Через час, а может быть через два, сани остановились.
— Куда, же дальше? — послышался голос Травушкина. — Впереди село — Красная Горка.
— Объехать надо, — сказал Борисенко.
— Объезжать далеко.
— Черт бы побрал эту Красную Горку.
— Напрасно, сержант, бранишься, очень красивое село, — мечтательно сказал Сеня Филин.
— И село красивое, а девчата еще лучше, — заулыбался Травушкин. — Твоя Клава отсюда, из Красной Горьки, — толкнул он Сеню Филина.
— Да, Макар, отсюда, вместе с твоей Натальей росла, — ответил Сеня Филин.
— Я вижу — напрашиваетесь к тещам на блины, — иронически проговорил сержант Борисенко. — В селе немцы есть?
— Позавчера не было. Только полицаи.
— Полицаев не боимся. Что ж, други мои милые, махнем через село, — сказал Борисенко и дернул вожжами. — В селе побольше шума, крика. Вы ведь в немецкой форме. Черт с вами, можете опять толкать меня, вашего возницу. Митю мы укроем сеном. По пути, может, полицаев пощелкаем и старосту заодно...
— Полицаев можно, а старосту нельзя. Романовым назначен.

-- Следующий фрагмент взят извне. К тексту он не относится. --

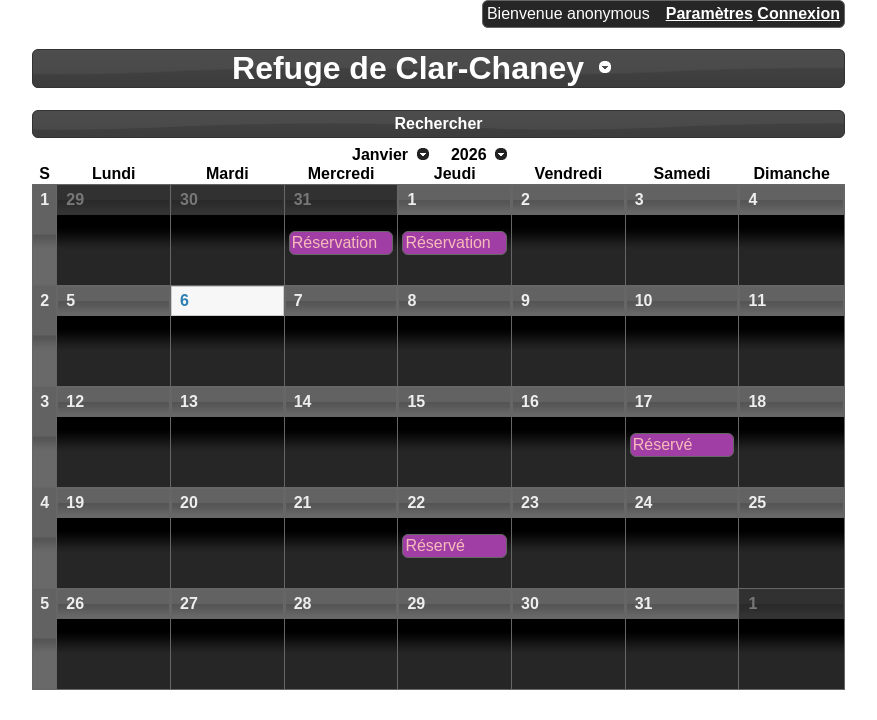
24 (644, 502)
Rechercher (438, 123)
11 (757, 300)
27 (189, 603)
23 (530, 502)
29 (75, 199)
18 (757, 401)
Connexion (798, 13)
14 (303, 401)
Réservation (334, 242)
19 (75, 502)
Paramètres (709, 13)
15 (416, 401)
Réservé (663, 444)
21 (303, 502)
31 (303, 199)
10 (644, 300)
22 (416, 502)
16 (530, 401)
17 (644, 401)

Два пьяненьких солдата, прихватив где-то русского возницу, шумно веселились, орали во все горло, въезжая в село. Какая-то женщина бросила у колодца ведра и скрылась в калитке.
Все было хорошо. И вдруг за магазином партизаны увидели немецкие машины. У машин кучками стояли шоферы и солдаты, дымя сигаретами и балагуря о чем-то. Увидев подгулявших соотечественников, они засмеялись, даже помахали руками.
— В селе полно немцев, а ты говорил только полицаи, — зло прошептал Борисенко Сене Филину..
— Кто знал... Может, назад повернем?
— Назад уже поздно. Больше орите.
«Пьяные» орали, гикали, толкали возницу.
Возможно, все кончилось бы вполне благополучно, если бы не молодой, остролицый немецкий солдатишка. Черт знает, что заставило его прыгнуть к партизанам на сани. Может быть, им овладело мальчишечье озорство и захотелось прокатиться на санях по улице? Он сидел на корточках и улыбался, обнажая редкие, мелкие зубы. Он кричал, гикал, хохотал вместе с «пьяными». Но вот солдат что-то заметил, жалкая улыбка гримаса застыла на остром птичьем лице. Он оцепенел, как, вероятно, цепенеет кролик перед пастью удава, потом во все горло заорал тонким, визгливым голосом:
— Партизанен! Партизанен!
Кованым каблуком Сеня Филин ударил солдатишку в лицо. Тот свалился на дорогу да так и остался лежать без движения.
Немцы всполошились.
— Гони, сержант! — крикнул Сеня Филин.
По машинам, по бегущим немцам строчили партизанские автоматы. Дмитрий тоже стрелял куда-то из своего парабеллума.
Вдруг Травушкин вскрикнул, выронил автомат и в следующее мгновение придавил Дмитрия своим тяжелым телом.
Сани уже выскочили за село, и тут Дмитрий почувствовал, будто чем-то тупым и тяжелым его ударили по ноге...
24
— Ты счастливо отделался, мой юный коллега, — негромким баском говорил доктор Красносельский. — Можешь взять на память пулю, вынул из твоего бедра. — Он подбрасывал на ладони продолговатый кусочек металла, и Дмитрий даже удивился, что такой крохотный кусочек может убить человека.
Да, верно: он счастливо отделался. А вот Травушкин погиб...
Дмитрий лежал в той же лазаретной землянке, и было тоскливо от того, что не может он пойти в лес за дровами для печки, не бегает на кухню за обедами для больных и раненых. Он теперь сам раненый, и Борис Николаевич прописал ему строгий постельный режим...
Часто приходил к нему Кухарев. За последние дни Иван Фомич как-то осунулся, постарел, часто кашлял.
— Вы бы обратились к Борису Николаевичу. Может быть, у вас что-нибудь с легкими,: — советовал ему Дмитрий.
— Что обращаться, известное дело — простыл малость. Загнал нас немец тогда в самое болото. Хоть мороз-то крепкий, а искупались мы, вот и простыл.
Заглядывал в лазаретную землянку и Борисенко. Только воротились они тогда из «красногорской эпопеи» и в ту же ночь сержант повел свою группу в Красную Горку жечь машины.
— Крепенько отомстили мы фрицам за Травушкина, — говорил он.